Word for word, repeat each line of the listing below.

═════ Extracted material

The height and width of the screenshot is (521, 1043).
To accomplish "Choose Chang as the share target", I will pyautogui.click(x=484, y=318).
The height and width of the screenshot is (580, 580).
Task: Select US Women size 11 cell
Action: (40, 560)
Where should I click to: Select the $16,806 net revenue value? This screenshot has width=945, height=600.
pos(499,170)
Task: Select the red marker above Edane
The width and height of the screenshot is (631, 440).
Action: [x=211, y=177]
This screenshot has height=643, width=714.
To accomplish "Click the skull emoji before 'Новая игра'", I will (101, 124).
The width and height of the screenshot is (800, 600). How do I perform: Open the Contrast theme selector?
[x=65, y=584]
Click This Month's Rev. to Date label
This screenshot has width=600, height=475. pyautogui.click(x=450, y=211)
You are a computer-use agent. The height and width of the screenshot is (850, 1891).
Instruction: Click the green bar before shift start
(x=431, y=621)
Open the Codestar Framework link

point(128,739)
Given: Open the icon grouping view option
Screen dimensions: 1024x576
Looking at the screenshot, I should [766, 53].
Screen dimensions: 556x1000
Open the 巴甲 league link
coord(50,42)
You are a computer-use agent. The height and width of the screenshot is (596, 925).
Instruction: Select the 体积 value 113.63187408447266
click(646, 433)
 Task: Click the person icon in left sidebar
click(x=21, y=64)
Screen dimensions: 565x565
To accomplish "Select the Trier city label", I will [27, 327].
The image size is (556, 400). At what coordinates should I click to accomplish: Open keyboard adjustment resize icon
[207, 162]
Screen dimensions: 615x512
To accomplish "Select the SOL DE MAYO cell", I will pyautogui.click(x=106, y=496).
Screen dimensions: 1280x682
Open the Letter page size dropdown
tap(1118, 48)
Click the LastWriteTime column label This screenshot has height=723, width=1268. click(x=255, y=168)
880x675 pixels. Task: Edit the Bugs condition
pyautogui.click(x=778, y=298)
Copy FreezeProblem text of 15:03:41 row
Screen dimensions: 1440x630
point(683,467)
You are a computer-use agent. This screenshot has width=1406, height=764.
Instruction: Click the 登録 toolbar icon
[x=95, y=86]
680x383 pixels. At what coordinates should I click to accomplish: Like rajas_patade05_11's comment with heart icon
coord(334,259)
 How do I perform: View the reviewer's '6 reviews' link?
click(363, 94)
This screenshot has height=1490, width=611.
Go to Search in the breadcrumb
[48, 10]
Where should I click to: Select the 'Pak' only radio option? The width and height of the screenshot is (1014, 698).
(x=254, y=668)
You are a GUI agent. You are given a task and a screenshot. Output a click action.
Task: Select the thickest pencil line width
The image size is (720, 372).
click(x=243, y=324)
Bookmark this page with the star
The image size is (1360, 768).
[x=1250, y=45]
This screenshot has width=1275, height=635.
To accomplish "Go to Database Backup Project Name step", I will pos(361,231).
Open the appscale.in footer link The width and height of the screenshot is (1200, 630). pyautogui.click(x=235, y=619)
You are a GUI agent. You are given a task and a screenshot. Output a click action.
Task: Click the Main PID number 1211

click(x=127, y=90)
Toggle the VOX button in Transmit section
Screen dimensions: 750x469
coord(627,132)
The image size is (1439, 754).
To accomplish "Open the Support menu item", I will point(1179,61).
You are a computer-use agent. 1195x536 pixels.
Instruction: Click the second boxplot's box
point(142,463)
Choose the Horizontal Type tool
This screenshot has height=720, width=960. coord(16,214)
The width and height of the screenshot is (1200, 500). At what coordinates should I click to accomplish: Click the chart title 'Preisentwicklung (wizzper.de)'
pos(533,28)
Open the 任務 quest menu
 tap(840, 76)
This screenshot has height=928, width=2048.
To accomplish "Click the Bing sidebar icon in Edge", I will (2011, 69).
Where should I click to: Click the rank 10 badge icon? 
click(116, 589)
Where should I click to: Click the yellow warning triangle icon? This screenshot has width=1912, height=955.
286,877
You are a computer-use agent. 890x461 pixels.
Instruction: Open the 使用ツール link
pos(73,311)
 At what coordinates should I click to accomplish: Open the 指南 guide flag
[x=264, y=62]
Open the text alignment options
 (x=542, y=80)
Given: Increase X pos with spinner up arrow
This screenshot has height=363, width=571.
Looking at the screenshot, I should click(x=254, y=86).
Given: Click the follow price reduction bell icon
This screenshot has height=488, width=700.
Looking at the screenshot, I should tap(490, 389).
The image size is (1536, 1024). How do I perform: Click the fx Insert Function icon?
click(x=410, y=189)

══════════

> _Task answer_:
The height and width of the screenshot is (521, 1043).
To accomplish "Choose Chang as the share target", I will pyautogui.click(x=484, y=318).
The height and width of the screenshot is (580, 580).
Task: Select US Women size 11 cell
Action: (40, 560)
Where should I click to: Select the $16,806 net revenue value? This screenshot has width=945, height=600.
pos(499,170)
Task: Select the red marker above Edane
The width and height of the screenshot is (631, 440).
Action: [x=211, y=177]
This screenshot has height=643, width=714.
To accomplish "Click the skull emoji before 'Новая игра'", I will (101, 124).
The width and height of the screenshot is (800, 600). How do I perform: Open the Contrast theme selector?
[x=65, y=584]
Click This Month's Rev. to Date label
This screenshot has width=600, height=475. pyautogui.click(x=450, y=211)
You are a computer-use agent. The height and width of the screenshot is (850, 1891).
Instruction: Click the green bar before shift start
(x=431, y=621)
Open the Codestar Framework link

point(128,739)
Given: Open the icon grouping view option
Screen dimensions: 1024x576
Looking at the screenshot, I should [766, 53].
Screen dimensions: 556x1000
Open the 巴甲 league link
coord(50,42)
You are a computer-use agent. The height and width of the screenshot is (596, 925).
Instruction: Select the 体积 value 113.63187408447266
click(646, 433)
 Task: Click the person icon in left sidebar
click(x=21, y=64)
Screen dimensions: 565x565
To accomplish "Select the Trier city label", I will [27, 327].
The image size is (556, 400). At what coordinates should I click to accomplish: Open keyboard adjustment resize icon
[207, 162]
Screen dimensions: 615x512
To accomplish "Select the SOL DE MAYO cell", I will pyautogui.click(x=106, y=496).
Screen dimensions: 1280x682
Open the Letter page size dropdown
tap(1118, 48)
Click the LastWriteTime column label This screenshot has height=723, width=1268. click(x=255, y=168)
880x675 pixels. Task: Edit the Bugs condition
pyautogui.click(x=778, y=298)
Copy FreezeProblem text of 15:03:41 row
Screen dimensions: 1440x630
point(683,467)
You are a computer-use agent. This screenshot has width=1406, height=764.
Instruction: Click the 登録 toolbar icon
[x=95, y=86]
680x383 pixels. At what coordinates should I click to accomplish: Like rajas_patade05_11's comment with heart icon
coord(334,259)
 How do I perform: View the reviewer's '6 reviews' link?
click(363, 94)
This screenshot has height=1490, width=611.
Go to Search in the breadcrumb
[48, 10]
Where should I click to: Select the 'Pak' only radio option? The width and height of the screenshot is (1014, 698).
(x=254, y=668)
You are a GUI agent. You are given a task and a screenshot. Output a click action.
Task: Select the thickest pencil line width
The image size is (720, 372).
click(x=243, y=324)
Bookmark this page with the star
The image size is (1360, 768).
[x=1250, y=45]
This screenshot has width=1275, height=635.
To accomplish "Go to Database Backup Project Name step", I will pos(361,231).
Open the appscale.in footer link The width and height of the screenshot is (1200, 630). pyautogui.click(x=235, y=619)
You are a GUI agent. You are given a task and a screenshot. Output a click action.
Task: Click the Main PID number 1211

click(x=127, y=90)
Toggle the VOX button in Transmit section
Screen dimensions: 750x469
coord(627,132)
The image size is (1439, 754).
To accomplish "Open the Support menu item", I will point(1179,61).
You are a computer-use agent. 1195x536 pixels.
Instruction: Click the second boxplot's box
point(142,463)
Choose the Horizontal Type tool
This screenshot has height=720, width=960. coord(16,214)
The width and height of the screenshot is (1200, 500). At what coordinates should I click to accomplish: Click the chart title 'Preisentwicklung (wizzper.de)'
pos(533,28)
Open the 任務 quest menu
 tap(840, 76)
This screenshot has height=928, width=2048.
To accomplish "Click the Bing sidebar icon in Edge", I will (2011, 69).
Where should I click to: Click the rank 10 badge icon? 
click(116, 589)
Where should I click to: Click the yellow warning triangle icon? This screenshot has width=1912, height=955.
286,877
You are a computer-use agent. 890x461 pixels.
Instruction: Open the 使用ツール link
pos(73,311)
 At what coordinates should I click to accomplish: Open the 指南 guide flag
[x=264, y=62]
Open the text alignment options
 (x=542, y=80)
Given: Increase X pos with spinner up arrow
This screenshot has height=363, width=571.
Looking at the screenshot, I should click(x=254, y=86).
Given: Click the follow price reduction bell icon
This screenshot has height=488, width=700.
Looking at the screenshot, I should tap(490, 389).
The image size is (1536, 1024). How do I perform: Click the fx Insert Function icon?
click(x=410, y=189)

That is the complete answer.